Dr Harries later added that younger children returning to school do not have some of the risks expected with older children.

She said: “If you pull back a whole load of older children, they tend to get on buses, travel longer distances, have different social interactions, and some of those social interactions are actually far more significant in moving the R-value than just going back to school.”

It comes as Education Secretary Gavin Williamson appealed to teaching unions to work with the Government to find “practical solutions” to enable schools in England to begin reopening.
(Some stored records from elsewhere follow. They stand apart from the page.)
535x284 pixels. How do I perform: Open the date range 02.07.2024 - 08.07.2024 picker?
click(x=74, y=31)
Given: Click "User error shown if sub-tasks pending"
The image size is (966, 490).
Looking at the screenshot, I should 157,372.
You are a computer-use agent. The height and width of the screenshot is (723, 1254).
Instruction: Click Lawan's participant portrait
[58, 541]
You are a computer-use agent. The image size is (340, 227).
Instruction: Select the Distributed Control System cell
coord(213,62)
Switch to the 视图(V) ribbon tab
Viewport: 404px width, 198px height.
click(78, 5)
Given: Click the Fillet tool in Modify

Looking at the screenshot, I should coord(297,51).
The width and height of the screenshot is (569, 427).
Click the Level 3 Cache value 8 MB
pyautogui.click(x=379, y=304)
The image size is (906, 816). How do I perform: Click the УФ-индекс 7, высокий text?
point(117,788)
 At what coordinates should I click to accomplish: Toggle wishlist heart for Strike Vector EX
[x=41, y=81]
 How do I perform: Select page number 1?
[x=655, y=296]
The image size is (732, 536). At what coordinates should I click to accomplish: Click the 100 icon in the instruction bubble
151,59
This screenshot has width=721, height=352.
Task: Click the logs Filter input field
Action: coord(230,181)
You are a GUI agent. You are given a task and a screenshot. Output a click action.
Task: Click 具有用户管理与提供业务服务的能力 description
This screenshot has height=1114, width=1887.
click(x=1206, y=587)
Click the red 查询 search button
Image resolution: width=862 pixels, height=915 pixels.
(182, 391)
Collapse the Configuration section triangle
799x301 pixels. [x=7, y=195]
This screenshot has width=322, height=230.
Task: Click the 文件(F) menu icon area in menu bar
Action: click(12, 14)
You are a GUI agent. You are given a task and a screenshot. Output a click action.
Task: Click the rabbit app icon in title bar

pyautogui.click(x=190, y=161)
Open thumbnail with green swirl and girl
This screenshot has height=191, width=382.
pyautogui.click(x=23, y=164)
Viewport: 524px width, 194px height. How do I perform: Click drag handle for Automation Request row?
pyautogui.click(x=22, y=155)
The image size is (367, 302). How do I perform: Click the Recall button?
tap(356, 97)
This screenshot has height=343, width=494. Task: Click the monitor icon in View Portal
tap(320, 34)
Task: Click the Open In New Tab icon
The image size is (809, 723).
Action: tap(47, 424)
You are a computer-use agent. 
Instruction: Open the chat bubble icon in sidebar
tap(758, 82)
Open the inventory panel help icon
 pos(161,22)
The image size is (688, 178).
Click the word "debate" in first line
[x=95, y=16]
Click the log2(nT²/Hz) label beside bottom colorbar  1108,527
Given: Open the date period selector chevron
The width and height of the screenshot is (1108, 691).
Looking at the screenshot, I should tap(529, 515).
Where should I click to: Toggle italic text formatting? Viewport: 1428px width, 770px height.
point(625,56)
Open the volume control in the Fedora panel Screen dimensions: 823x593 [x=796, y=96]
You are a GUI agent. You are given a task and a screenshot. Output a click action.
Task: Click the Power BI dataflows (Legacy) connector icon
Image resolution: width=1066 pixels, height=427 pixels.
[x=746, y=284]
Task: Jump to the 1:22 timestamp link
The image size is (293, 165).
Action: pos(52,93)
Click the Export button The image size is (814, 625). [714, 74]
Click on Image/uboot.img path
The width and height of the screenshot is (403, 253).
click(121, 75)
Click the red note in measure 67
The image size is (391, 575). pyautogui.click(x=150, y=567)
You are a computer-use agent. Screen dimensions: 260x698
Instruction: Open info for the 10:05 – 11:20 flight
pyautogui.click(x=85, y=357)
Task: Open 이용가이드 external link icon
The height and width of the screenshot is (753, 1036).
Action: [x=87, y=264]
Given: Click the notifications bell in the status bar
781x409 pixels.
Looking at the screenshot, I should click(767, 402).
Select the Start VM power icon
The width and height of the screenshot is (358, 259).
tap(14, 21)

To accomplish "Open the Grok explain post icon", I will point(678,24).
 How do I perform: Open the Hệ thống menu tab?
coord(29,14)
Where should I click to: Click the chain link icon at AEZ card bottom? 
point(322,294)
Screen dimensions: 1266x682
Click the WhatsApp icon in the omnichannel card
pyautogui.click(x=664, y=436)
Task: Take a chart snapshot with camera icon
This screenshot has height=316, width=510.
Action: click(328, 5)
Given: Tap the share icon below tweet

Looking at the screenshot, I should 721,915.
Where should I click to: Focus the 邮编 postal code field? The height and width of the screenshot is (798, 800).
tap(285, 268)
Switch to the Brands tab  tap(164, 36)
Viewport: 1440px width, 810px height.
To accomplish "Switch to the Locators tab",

Mr Williamson said his “door is always open”, as he warned it was the most disadvantaged pupils who would suffer the most, the longer schools remained closed.

Gavin Williamson led Saturday's briefing at Downing Street
REUTERS

“My door is always open. I am always keen to listen and talk to them. I have been meeting both representative organisations, school groups, but also unions, every single week,” he said.

“I always want to talk. We want to find practical solutions to make sure that those children from that most disadvantaged background don’t lose out as a result of this crisis.

“I hope everyone is unified in that mission to deliver that.”

Patrick Roach, general secretary of the NASUWT teaching union, welcomed Mr Williamson’s commitment to talk, saying it was essential ministers provided the reassurance teachers were seeking.

“Schools are looking to the Government for clear and unequivocal guidance on the health and safety measures they will need to have in place prior to reopening,” he said.

“The bottom line is that no teacher or child should be expected to go into schools until it can be demonstrated that it is safe for them to do so.”